Is an AT Really Needed?

Yeah...you may need to turn off 10 of your 50 "security" programs to read my post. When you do read it...feel free to comment

 

I run one security program: NOD32. (Of course, I disabled its sarcasm filter to read the latest bit of sarcasm.)

 

To all:

Let's keep the discussion focused on the topic.

Blue

 

One point raised in this thread has been that AVs and ATs take slightly different approaches to malware detection with AVs focusing on file scanning and ATs on memory scans.

File scanning has the advantage of being able to catch malware before it can execute and cause any damage. The downsides are that malware can (and often does) use encryption and/or compression to change its signature (Kaspersky apparently includes over 200 unpacking engines to counter this) and that checking files tends to consume more resources.

Memory scanning has a better chance of detecting compressed/encrypted malware since they all have to decompress/decrypt at some point before running. Scanning a program in memory should also be much faster than doing a similar scan on its files on a (relatively) slow hard disk. The key downside is that malware is given a chance to run, so the scanner has to be able to recognise and terminate it before it has a chance to do real damage. This is also the reason why properly testing ATs is far harder - you can't just run a scanner over a folder containing all your malware samples, you have to run each item and then restore your PC afterwards to ensure that it is clean. It is also theoretically possible for a sophisticated malware coder to produce a program that only partially decrypts/decompresses sections as it runs, which may be able to hide its signature from memory scanners.

The proactive defense/behaviour blocking/HIPS (grief, I hate that acronym) approach does not rely on signatures and (normally) imposes little overhead on a system. However it relies totally on the user to distinguish between legitimate program activity and malware so can only be effective in the hands of the technically skilled.

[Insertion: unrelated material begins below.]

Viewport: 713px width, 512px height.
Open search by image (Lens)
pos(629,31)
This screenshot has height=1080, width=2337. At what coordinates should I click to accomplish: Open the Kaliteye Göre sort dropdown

So is an AT needed? That depends on what your habits are and your technical expertise. New users that do not download files from dangerous sources (Usenet, P2P, IRC, etc) are unlikely to encounter anything not picked up by a mainsteam AV - experienced users would find proactive defense more effective. ATs would then seem best served for the middle ground of those who like to live a little dangerously while not wishing to have to deal with the intricacies of Windows itself in terms of monitoring program behaviour.